Kitabın 214. ve 215.sayfalarından tanıtım amaçlı alıntı yapılmıştır.
Adam başını iki yana salladı. "Hayır."
"Güzel. Şimdi beni çok iyi dinle Nadir Bey, çünkü bir kez daha söylemeyeceğim. Hem profesörünüzün suikast operasyonuna katılmak, hem de cinayet işlemekle suçlanıyorum. Karakol polisi, cinayet masası dedektifleri ve MİT elemanları her yerde beni arıyor."
Adam dudaklarını oynattı. "Bunları biliyoruz."
"Harika. Sen bu suikast operasyonunun ardındakile-ri bulup cezalandırmak için Türkiye'desin. Gerçek öğrenildikten sonra muhtemelen politikacılar devreye girecek. Dolayısıyla bilgi toplamak için herkese ve her yönteme başvuruyorsun." Sigaradan uzun bir duman çekti. "Seni suçluyor değilim. Yerinde olsam ben de aynı şeyleri yapardım."
İranlı alayla güldü. "Sen iyi polissin demek, peki kötü polis kim?"
"Konuşmamın başında söylediğimi anlamamışsın Nadir. Ben iyi polis filan değilim, gözünü aç. Sadece meseleyi ikimizin hayrına bitirmek istiyorum. Olaylar ters dönerse tek kurşunla kafanı parçalarım. Şimdi... Önemli bilgilere sahip olduğumu biliyorsun."
Adam basını salladı.
"Ne bu kadınla kocasının, ne de İzmir'deki o iki ihtiyarın bir şeyden haberleri var. Onları iki kez sorguya çektim." Sigarasını içerek biraz düşündü. "Hatta Demet Hanım'a bazı fotoğraflar gösterdim, resimdekilerin hiçbirini tanımadı. O resimdeki adamlardan biri Mehmet Saygılı'nın katilidir, öbürküler de suikasta katılanlar."
Alizadeh'nin kaşları çatıldı. "Mehmet Saygılı'nın katilini nereden tanıyorsun ki?"
"Saçmalamasana Nadir. Suçlusu olarak arandığım cinayetin, Mehmet Saygılı'nın infazı olduğunu biliyorsun. Ona ateş edildiği sırada yanındaki bendim."
"Katil seni neden vurmadı?"
"Elim armut devşirmediği için.
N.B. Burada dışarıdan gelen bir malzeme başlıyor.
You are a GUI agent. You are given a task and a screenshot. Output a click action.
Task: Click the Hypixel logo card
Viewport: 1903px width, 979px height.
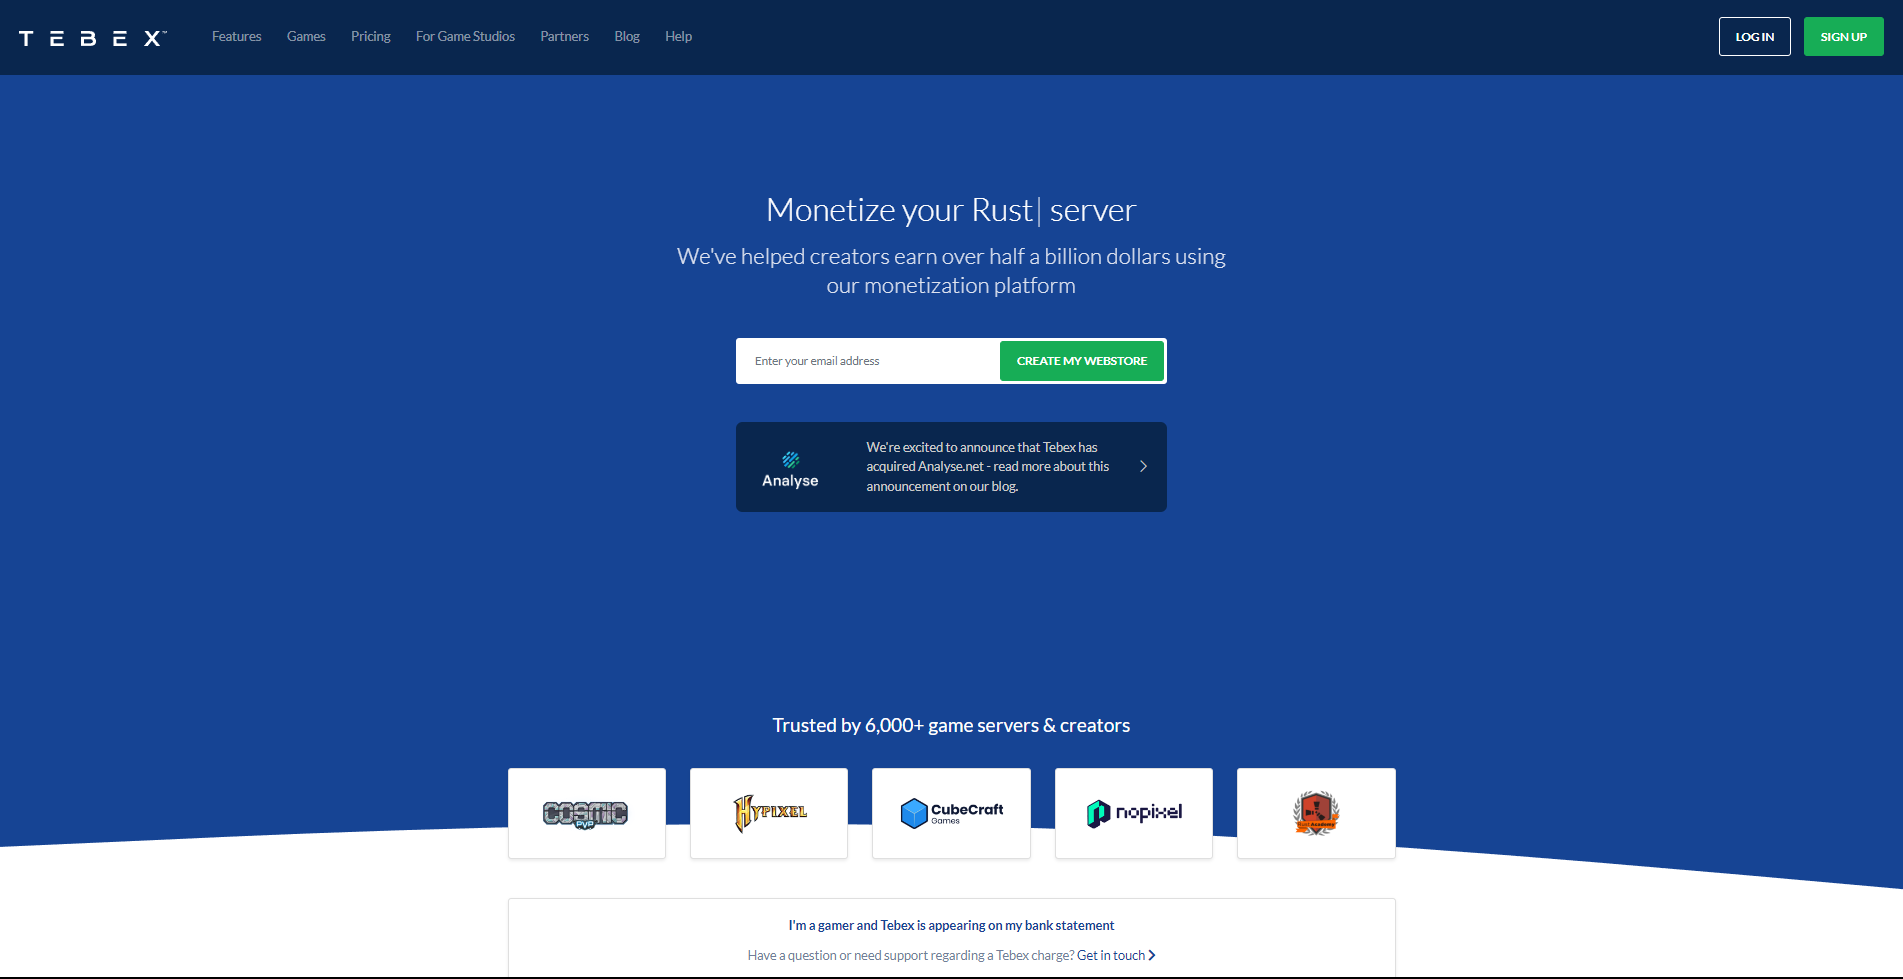pos(768,813)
Özel Harekât polisiyim
ben. Beni vurmak kolay mı?"
"Onu belki de hakikaten sen öldürdün?"
"Tabii, çünkü senin gibi geri zekâlıyım. Ulan, Mehmet benim suikast olayına katılmadığımı kanıtlayabilecek tek tanıktı. Onu polise teslim edebilsem o zaman gerçek failler öğrenilecek,- ben de suçlu damgasıyla aranmaktan kurtulacaktım. Anlayamadın mı hâlâ?"
Nader Alizadeh azıcık düşündü sonra, "Bir sigara versene," dedi.
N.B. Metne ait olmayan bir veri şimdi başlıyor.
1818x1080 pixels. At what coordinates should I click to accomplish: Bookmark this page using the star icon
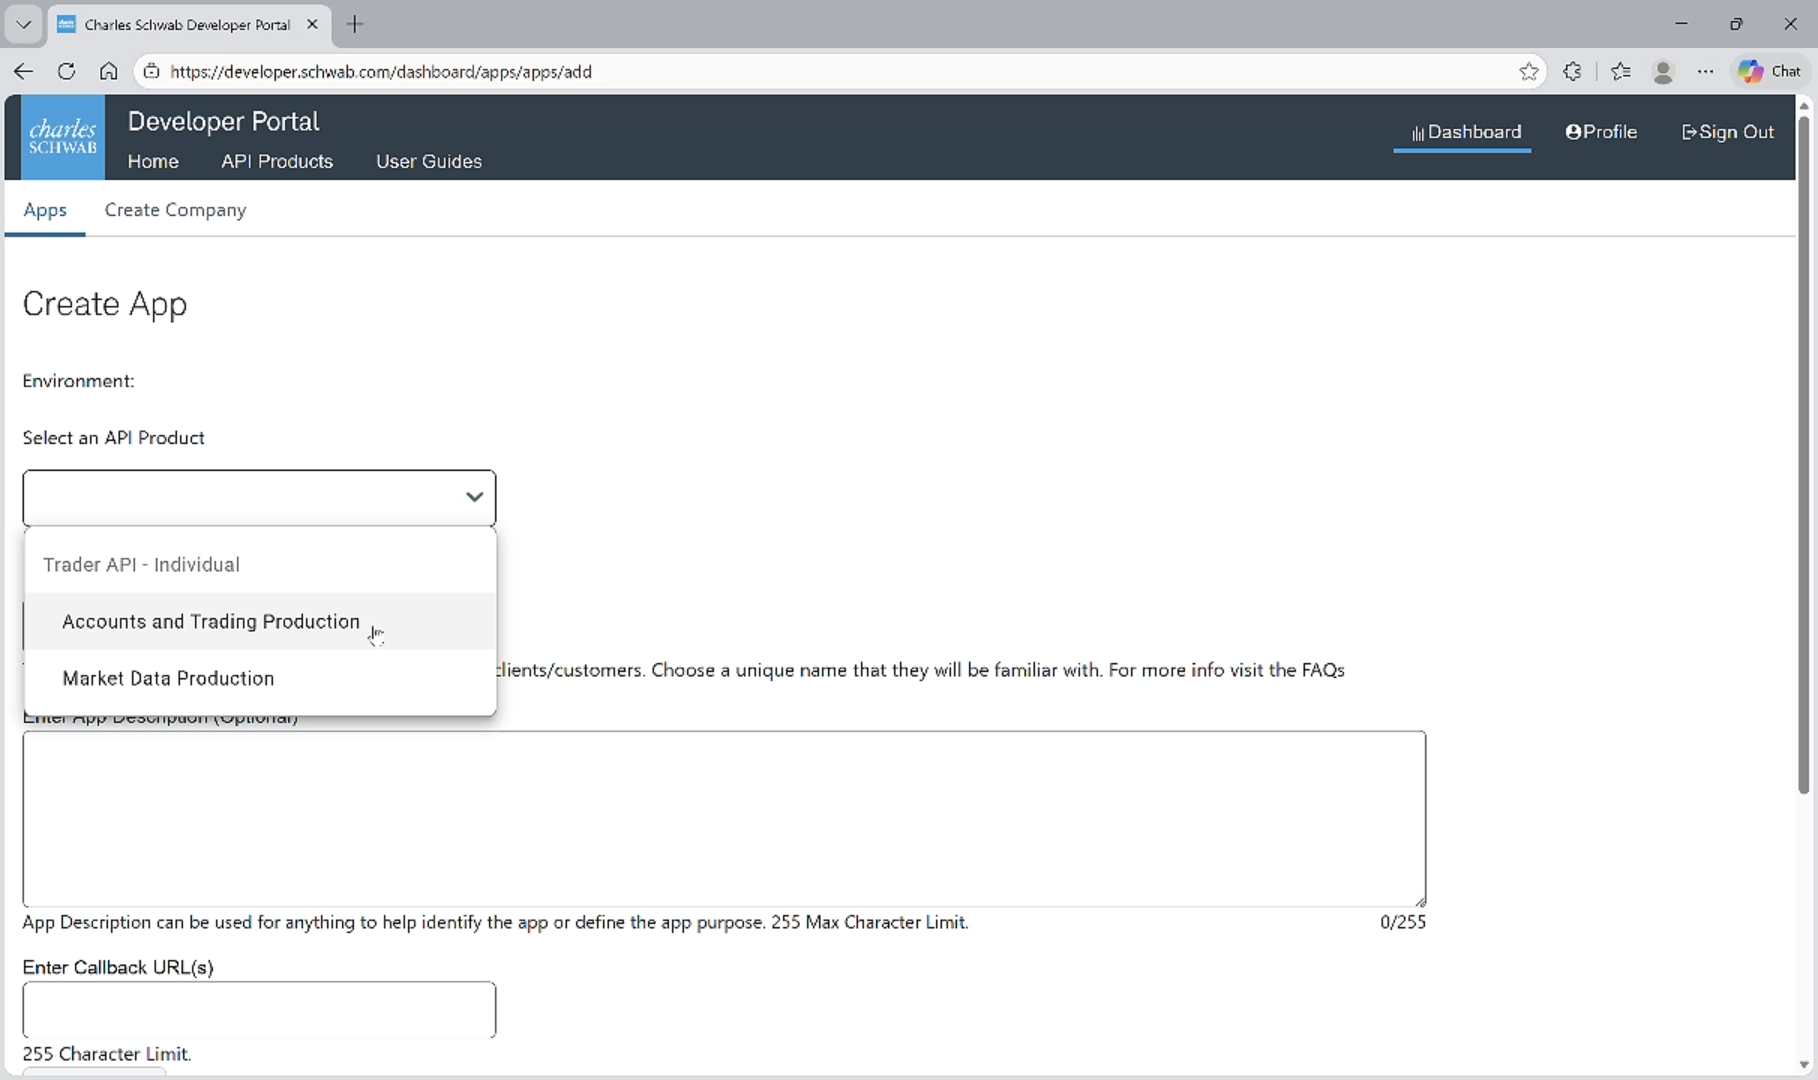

Şamil her ihtimale karşı kendi paketinden bir sigara yakıp adamın dudaklarının arasına sıkıştırdı. O sırada Demetle kocası merdivenden inmeye başladılar. Şamil, "Allah aşkına İsmet Bey boğazım kurudu," dedi onlara dönerek. "İki üç soğuk Efes yok mu bu evde?"
İsmet Bey hayretle Şamil'e baktı. "Bira yani?..."
"Öyle de denebilir."
"Şey... Bir veya iki şişe vardır herhalde, ama buzdolabında durduklarını sanmıyorum."
"Olsun. Ilık bira, hiç yoktan iyidir."
İsmet Toprak mutfağa girdi, Alizadeh sordu: "Diyelim Mehmet Saygılı ve katili hakkında doğru söylüyorsun. İyi de, elindeki fotoğraflarda görünen kişilerin operasyona katılanlar olduğu ne malum? Bu adamlar sana poz mu verdiler?"